Insécurité au Burkina : Harouna Dicko contre la tenue d’élections en 2020

L’homme politique et président de l’ex-parti, le Rassemblement politique nouveau (RPN), Harouna Dicko, a animé une conférence de presse, le jeudi 13 février 2020 à Ouagadougou, pour se prononcer sur la situation nationale. Il a appelé à un dialogue national des forces vives du Burkina Faso.
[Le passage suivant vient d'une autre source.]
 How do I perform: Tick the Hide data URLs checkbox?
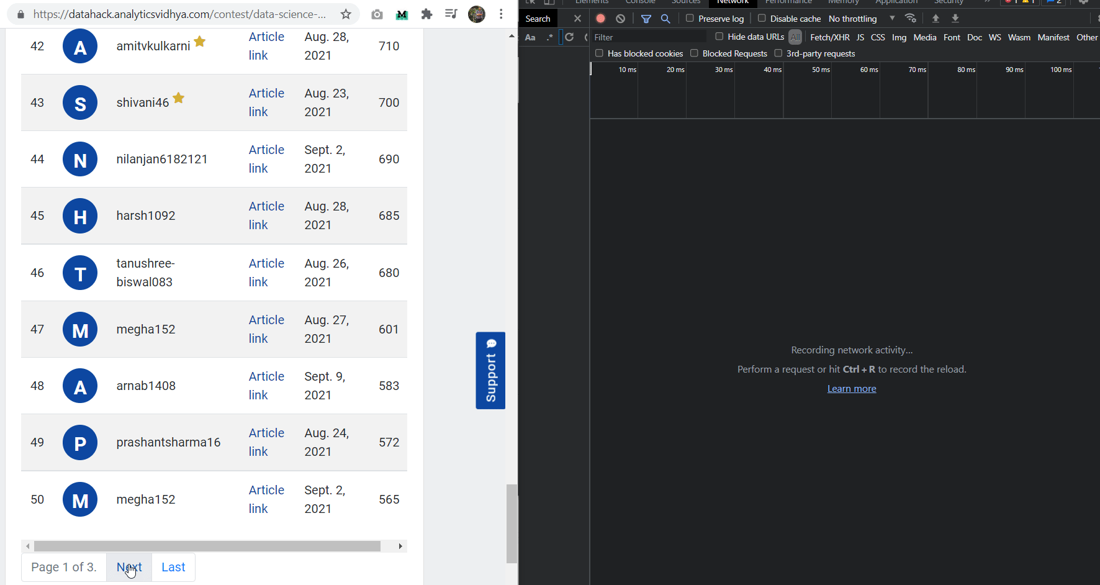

Le président de l’ex-parti, le Rassemblement politique nouveau (RPN), Harouna Dicko, bien connu sur la scène politique, est contre l’organisation des élections le 22 novembre 2020 au Burkina Faso. Il l’a fait savoir aux journalistes lors d’une conférence de presse tenue, le jeudi 13 février 2020 à Ouagadougou. « Je m’oppose à la tenue d’élections avant que le Burkina Faso ne recouvre l’intégrité de son territoire », a déclaré M. Dicko. Il a ainsi appelé « les démocrates et républicains » des villes et des campagnes, à l’intérieur comme à l’extérieur, hommes et femmes, jeunes et vieux à un sursaut national pour « normaliser » leur cher Faso afin qu’il retrouve ses marques dans le concert des nations démocratiques. Harouna Dicko dit être convaincu que l’on ne peut promouvoir l’Etat de droit et la démocratie tant que les acteurs n’abandonnent pas les ressentiments ou comportements basés sur les « intérêts égoïstes qui guident le plus souvent leurs actions ». D’où l’idée du dialogue national « inclusif » qu’il appelle de tous ses vœux et qui, selon lui, permettrait d’apaiser les cœurs des Burkinabè et de favoriser le vivre-ensemble.

A entendre M.Dicko, son retour sur la scène politique, après cinq ans d’absence, a été dicté par sa volonté d’apporter sa contribution à la défense de sa patrie dont une partie échappe, selon lui, au contrôle de l’administration centrale. « Mon pays va très mal et je ne peux pas continuer à ne rien tenter alors que les partis politiques dits « baobab » n’arrivent pas à s’entendre pour apporter des remèdes appropriés aux grands maux qui assaillent le Burkina Faso », a-t-il précisé. Le dialogue national, que vous prônez, ne vise-t-il pas la réconciliation promue par la Coalition pour la démocratie et la réconciliation nationale (CODER) ? Réagissant à cette interrogation, Harouna Dicko a fait savoir que le mémorandum de la CODER est vide de sens et sa démarche peu prometteuse. A la question de savoir ce qui va se passer à la fin du mandat du président Roch Marc Christian Kaboré, si les élections ne sont pas organisées, il s’est montré peu convaincant. « Ce qui est grave, c’est d’organiser des élections dans un pays où tous les citoyens ne peuvent voter », a-t-il dit.